Manifestações de homenagem a Luís Giovani: Um grito de revolta contra o racismo de Estado

Um grito de justiça por Luís Giovani invadiu as ruas de Lisboa e de outros pontos do país. A homenagem que era para ser silenciosa transformou-se numa sonora e vigorosa denúncia do racismo praticado pelas instituições do Estado e que se espalha pela sociedade portuguesa.

Esse grito de revolta ultrapassou fronteiras e soou na cidade da Praia, exigindo da Justiça o completo esclarecimento das circunstâncias que levaram à morte de Luís Giovani e a condenação dos seus responsáveis. Mais de 20 dias depois da agressão que provocou a morte de Luís Giovani, as autoridades policiais ainda não esclareceram o como, o quem e o porquê deste crime bárbaro. Foi esta demora na justiça que trouxe para a rua milhares de manifestantes em Lisboa e em outras cidades do país.

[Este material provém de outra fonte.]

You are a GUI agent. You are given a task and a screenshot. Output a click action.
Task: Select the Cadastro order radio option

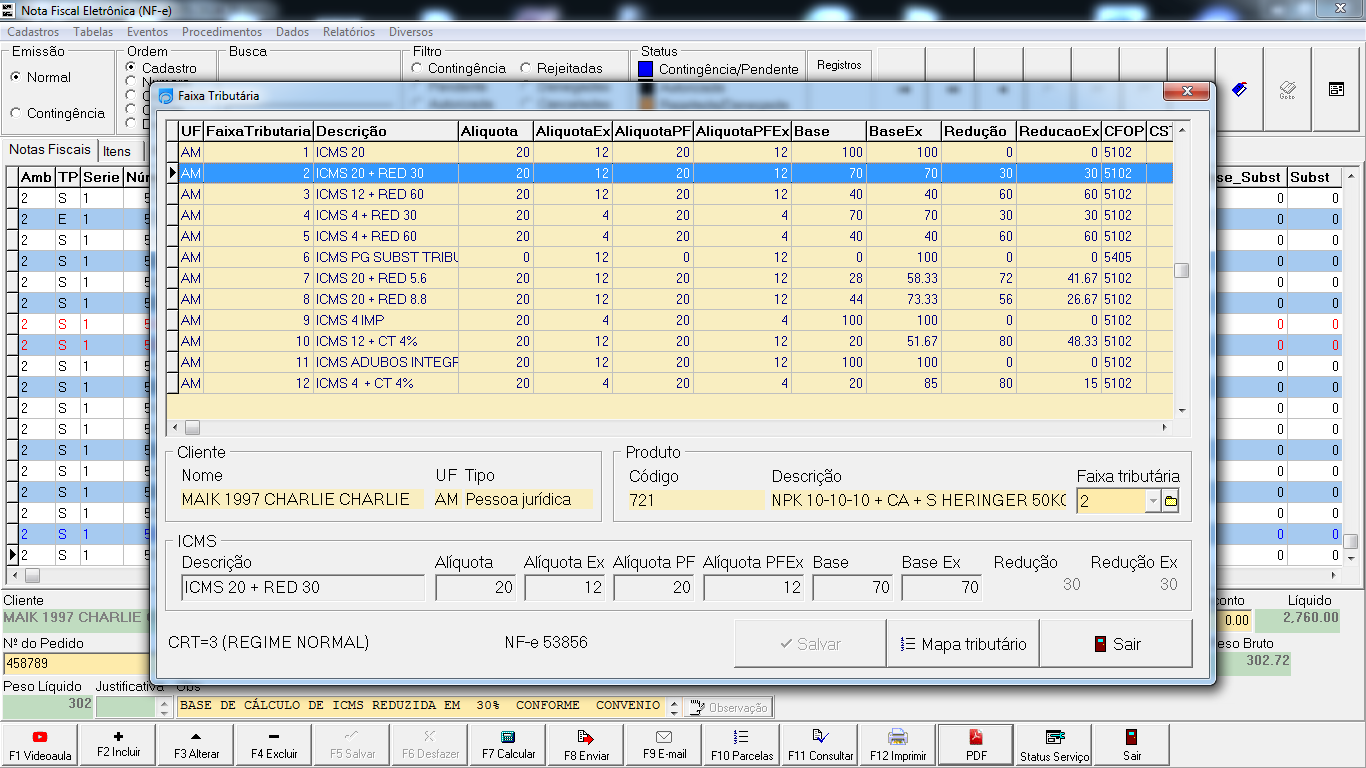click(x=131, y=68)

Entretanto, estamos ainda à espera que Beatriz Dias, pelo BE, e Joacine Moreira, pelo LIVRE, questionem o Governo por causa da atuação da Polícia.

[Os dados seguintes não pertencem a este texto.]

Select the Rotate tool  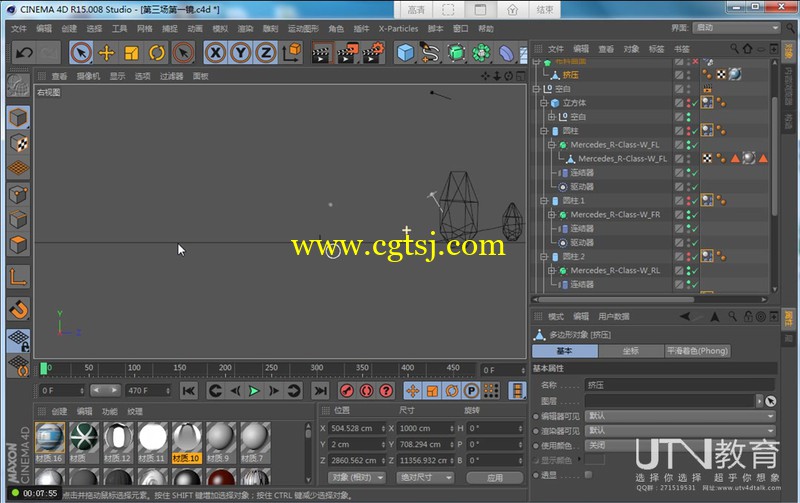157,52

Foi a certeza de mais um ato de racismo quotidiano que despertou a revolta dos manifestantes. Porque é de racismo que se trata quando a Polícia demora a investigar um homicídio que vitimou um jovem negro e, em contraponto, persegue, brutaliza e, por vezes, mata jovens pelo simples facto de serem negros. Aliás, as autoridades policiais têm as mãos manchadas do sangue de jovens negros mortos nas periferias das cidades. Perseguir aqueles que lutam contra as injustiças, como aconteceu há um ano na avenida da Liberdade, na consequência das agressões policiais no Bairro da Jamaica, e deixar à solta banqueiros corruptos: esta é a vocação das polícias e da justiça no sistema capitalista.

Dividir os trabalhadores semeando o ódio racial entre brancos, negros e migrantes para melhor os explorar e aumentar dividendos é o objetivo da burguesia. Mas as manifestações deste sábado mostraram o caminho. Só as mobilizações nas ruas podem trazer o fim do racismo e a destruição do capitalismo.